My mom became an additional dependent the following year, moving in with us as her ability to live alone diminished. The next year my husband was diagnosed with cancer. So much for the little book of desires. I passed the 115 mark on the list. I think I scratched off a total of three items before life consumed me and thoughts of dreams receded into the background. For the next five years, my focus was survival mode which covered a lot of turf. I wanted to keep my commitment to my grandson and his parents. I took care of my mom as best I could until it was clear that three needy people was beyond my ability. Mom went to assisted living and eventually died in 2015.

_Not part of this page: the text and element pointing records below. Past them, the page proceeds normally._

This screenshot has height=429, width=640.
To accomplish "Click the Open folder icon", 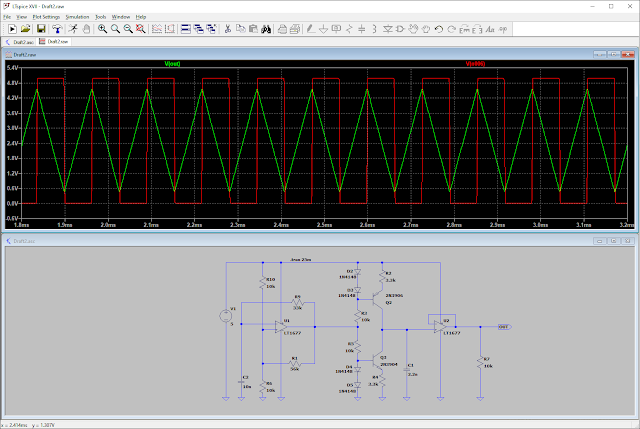I will [x=26, y=29].
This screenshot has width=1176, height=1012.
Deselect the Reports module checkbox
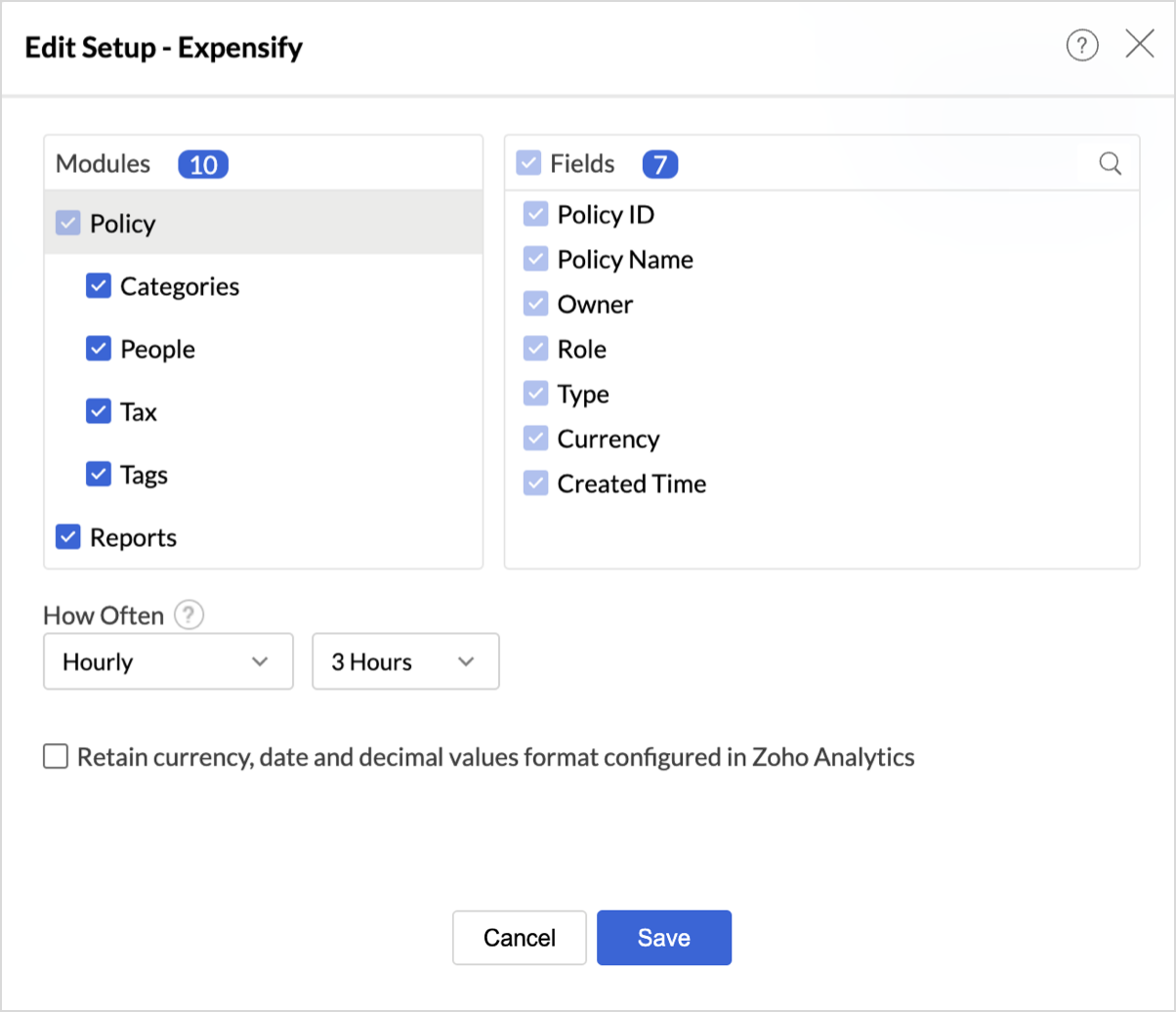[67, 536]
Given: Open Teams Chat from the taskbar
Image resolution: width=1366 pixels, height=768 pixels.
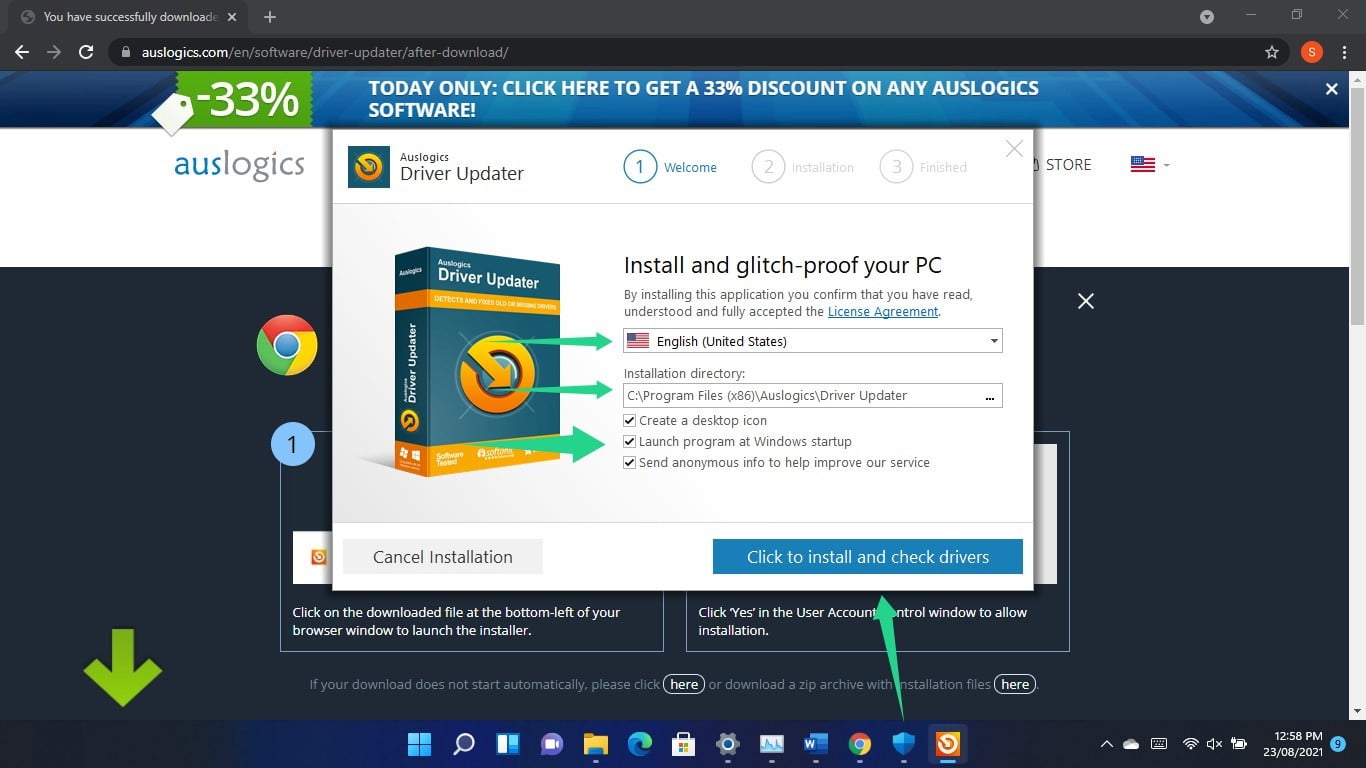Looking at the screenshot, I should pyautogui.click(x=551, y=744).
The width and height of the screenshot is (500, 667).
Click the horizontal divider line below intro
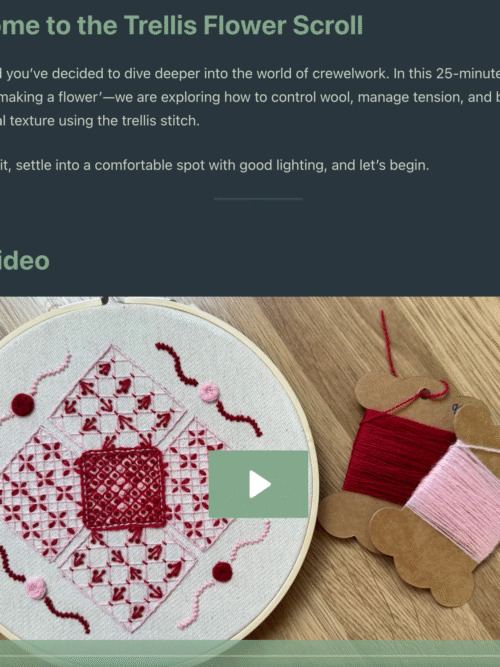click(258, 199)
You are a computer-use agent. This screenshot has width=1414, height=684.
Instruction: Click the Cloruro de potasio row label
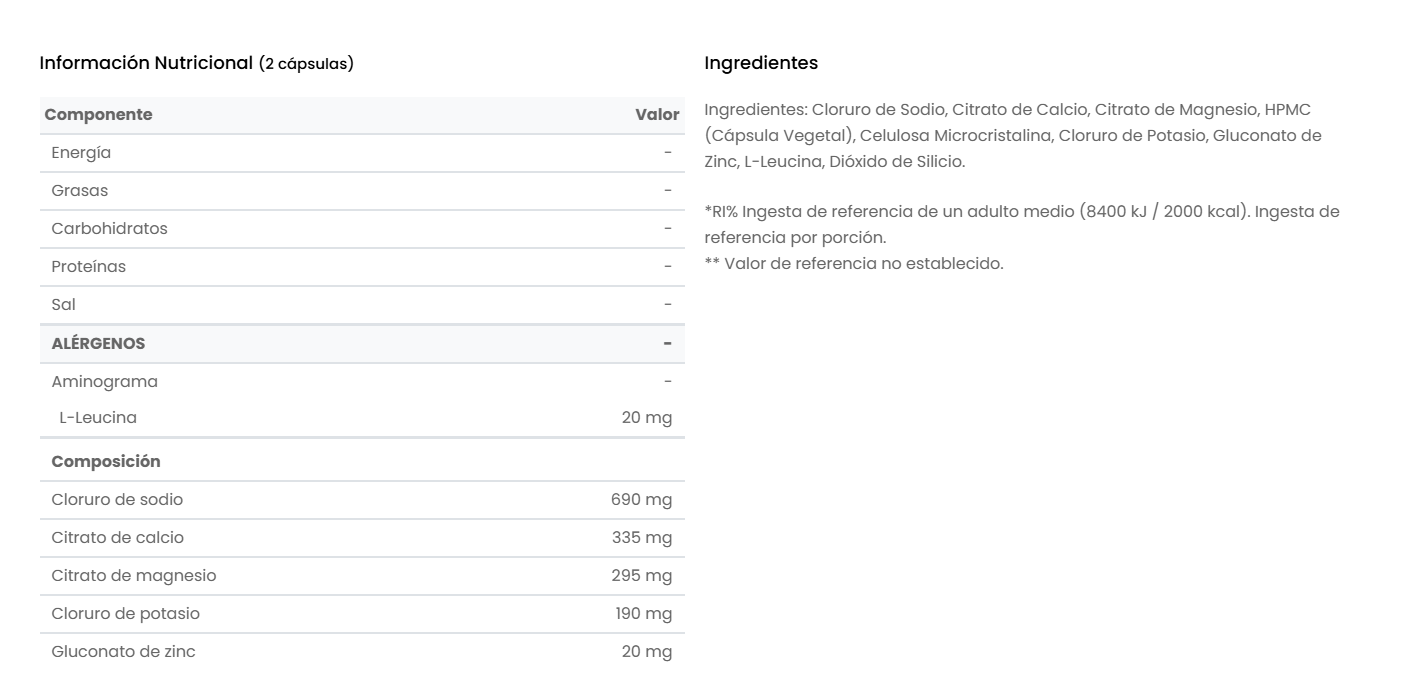[x=125, y=613]
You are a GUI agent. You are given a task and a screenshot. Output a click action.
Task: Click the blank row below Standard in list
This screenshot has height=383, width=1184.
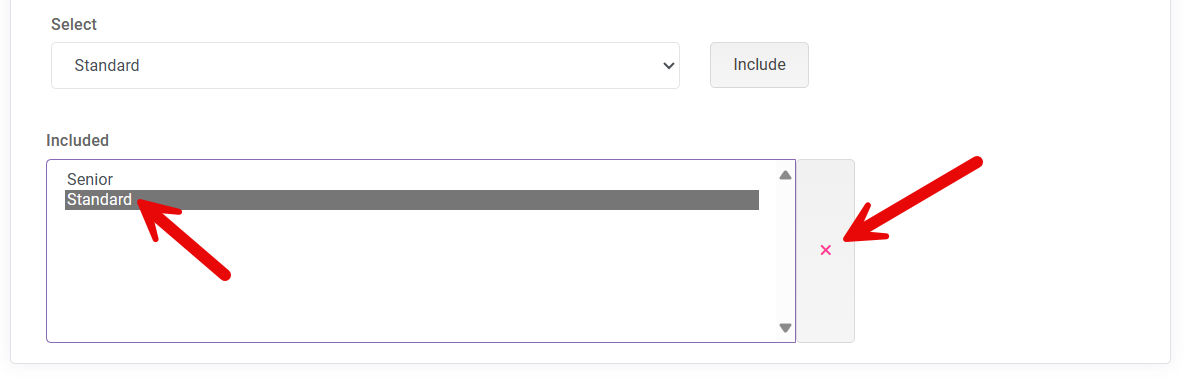tap(412, 221)

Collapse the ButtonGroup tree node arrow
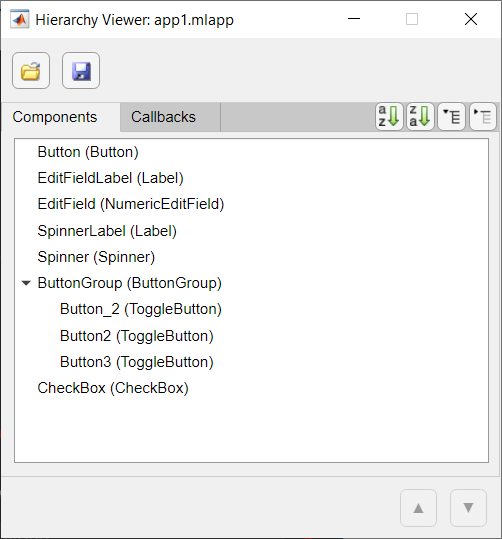tap(26, 283)
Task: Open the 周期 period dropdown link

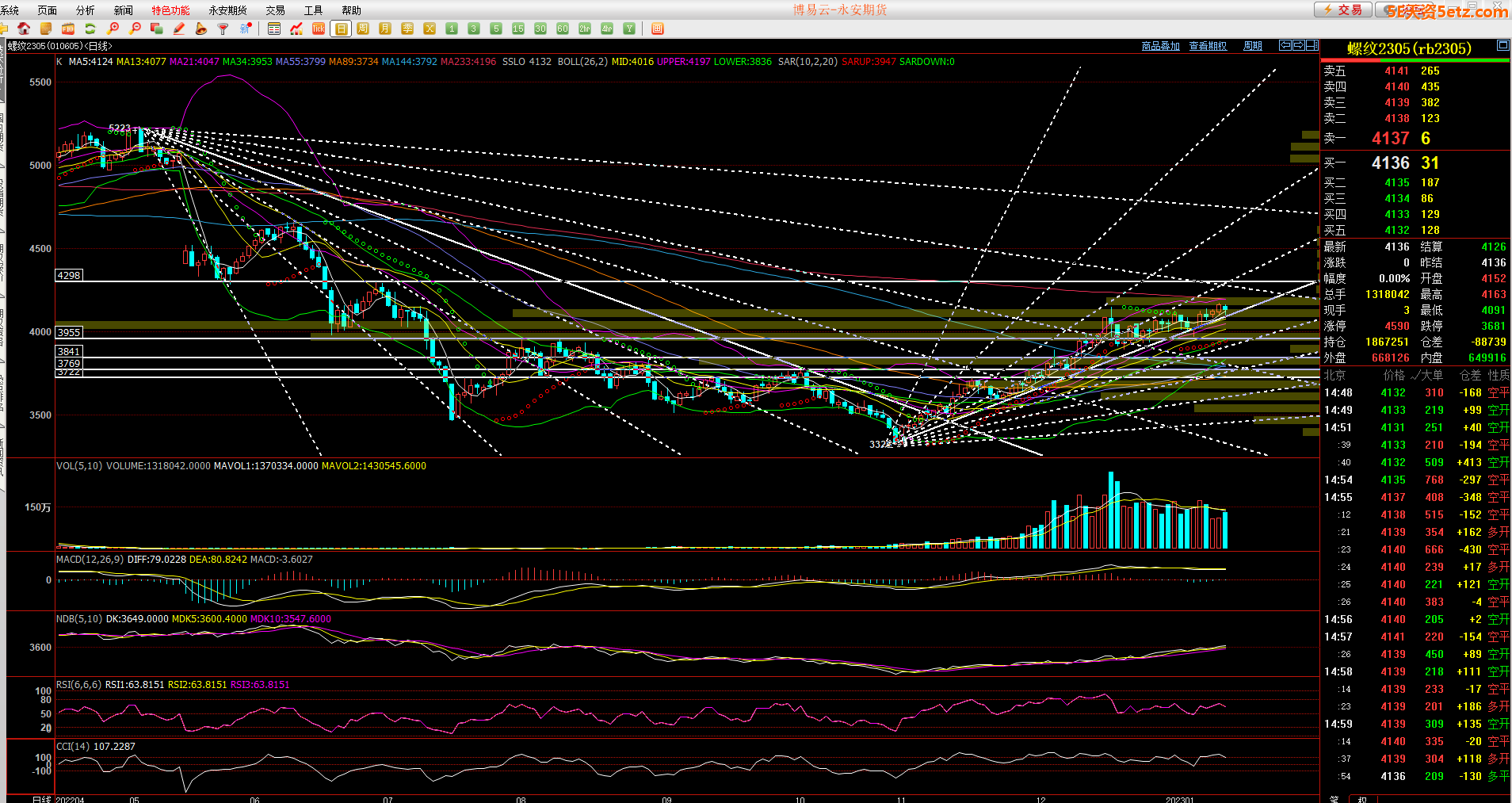Action: pyautogui.click(x=1252, y=46)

My grandson was ready for day care at just about three and made a great transition which left me feeling gratified that I’d fulfilled my promise to keep him safe, happy and interested until he was ready to be in the pre-school world. The next use of my time converted to trying to help Michael live as long as possible, with high quality life experiences. I became a researcher, leaving nothing to chance as we explored every treatment option to keep him alive. And when we caught a break, we stuffed as many retirement type activities as possible into what we knew would be a limited future. We hit the road and traveled to beaches and national parks.
We kept our balance by immersing ourselves in nature which helped us recognize how tiny our lives really were compared to the majesty in front of us. My little green book was trounced by the desire to squeeze as much joyous life with him as I could get into whatever we had left ahead. And we did.
Now he’s been gone for a eighteen months and I’ve turned my attention back to that tattered to-do list. Slowly, I’m working my way through it, trying to be mindful that despite all the unexpected twists in my road, I still want to do all the things I pined for when I was too busy. I don’t want to squander whatever time is left for me in this life. I’m not intending to race my way through Marquez. I’m going to read each page slowly and absorb the marvelous imagery and the fantastic characters that captured my imagination 44 years ago. I’m going to feel everything I can. After all, that was the point. Unexpected challenges didnt erase what drove me in the first place. I will read, I will write, I will organize and I will travel. I’ll enjoy my friends and family. I’ll continue unearthing the history of my home and my family tree. I’m still here, chasing the little dreams that make me myself. And I’m keeping the promises I made to me. As a friend recently said, you’re living large. I’m trying.
One thought on “To Do”
Speaking of ice, I campaigned for your friend during the worst Midwest winter ever. We were like the postman. We always showed up and rang twice if no one answered. Our slogan was: “I am freezing for xxx xxx.” It worked. When the polls closed, it was so much fun watching the news anchors clear their throats and try to figure out why a tax assessor got more votes than the mayor. Once she was elected and went to work, reporters got busy detailing exactly how to challenge her assessments. You used to live in a two-newspaper town, so a lot of ink got wasted. I don’t think any challenge succeeded. No wonder nobody ever ran against her again.